Blackwind, a 52-year-old aboriginal, was serving a 17-year manslaughter sentence for the beating death of his common-law wife, Kathleen Hart.
Sapers' report concludes Blackwind was left alone, locked in his cell and largely unmonitored for 30 minutes after pressing an emergency alarm. He had sliced into an artery in his left arm with an undisclosed object.
Four prison staff directly involved were suspended without pay for 10 to 20 days. But the report says the correctional service was less than satisfactory in its response to the incident - and it's not the first time.
"Yet again we find that the correctional service falls short in its legal mandate to preserve life and quickly act on recommendations related to inmate deaths," Sapers wrote.
"We will continue to see tragic deaths like this until the Correctional Service implements corrective action in all its institutions to improve mental health services, address the program needs of inmates and improve staff responsiveness to emergency situations."
Sapers doesn't name Blackwind or the prison in his report because of privacy restrictions.
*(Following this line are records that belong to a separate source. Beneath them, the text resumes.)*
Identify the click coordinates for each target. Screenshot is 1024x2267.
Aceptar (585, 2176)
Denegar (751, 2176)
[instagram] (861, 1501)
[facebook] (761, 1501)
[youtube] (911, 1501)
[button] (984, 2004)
But the dates and details match public accounts of Blackwind's death and an imminent coroner's inquest.
Sapers stressed that the correctional service is required by law to provide a safe environment for all inmates and staff. More support for prisoners with mental health issues, for example, is still badly needed, he said.
His findings "continue a well-documented pattern" of in-custody deaths from multiple sources, he said.
"What is perhaps the most disturbing to me is that this isn't isolated, and that the problems have been documented and known to the correctional service for a period of time.
"I think there's many, many issues involved. Resources are certainly a big issue: making sure you have the right people with the right training and preparation."
Sapers also reported inaccurate communications between investigators probing Blackwind's death on Oct. 3, 2006. And he cited excessive investigative delays.
Fixing systemic problems will take more than just money, Sapers said. "It's making sure the resources that are available are used on priority areas."
It was known that Blackwind, who was moved to an aboriginal section of the prison shortly before he died, was increasingly agitated.
His grim death ended a hardscrabble life that began with beatings at the hands of alcoholic parents who sometimes used him as a bartender growing up near Portage la Prairie, Man.
Court heard that Blackwind's almost lifelong battle with booze started with sips of his stepfather's beer at the age of eight. He was sent to a residential school in Brandon, Man., and wound up in reform school for car theft by the age of 14.
He would go on to rack up 37 convictions over 30 years, a steady and often brutal crime spree that ceased only when he was already behind bars.
Sapers was particularly concerned that the results of an initial fact-finding report that cited staff failures to provide first aid weren't included in a separate report on the incident to senior corrections officials. He cites procedural failings rather than any kind of coverup, and says the correctional service has agreed to revamp its practices in favour of "a much more open and transparent process."
The investigator recommends that the correctional service:
-Videotape responses to medical emergencies.
-Offer a "diversity awareness-sensitivity program" to all staff.
-Share all information related to death and serious injury with police in a timely manner.
-Develop policy on handling discrimination complaints made by staff or during an investigation.
The service says it will respond fully to the recommendations and is now investigating the allegations of discrimination at Warkworth.
Hart died at age 35 on Nov. 1, 1998, in an alley near Toronto's Eaton Centre where she and Blackwind, who were homeless, often bunked down on a hot-air grate. She was clubbed to death with a heavy piece of scaffolding while she was either asleep or unconscious.
Blackwind's alcoholic rages had put Hart in the hospital twice before - including the time he slit her throat as she slept. She always refused to press charges.
Blackwind had previously pleaded guilty to manslaughter for choking to death another lover in 1976. He served most of a 10-year sentence.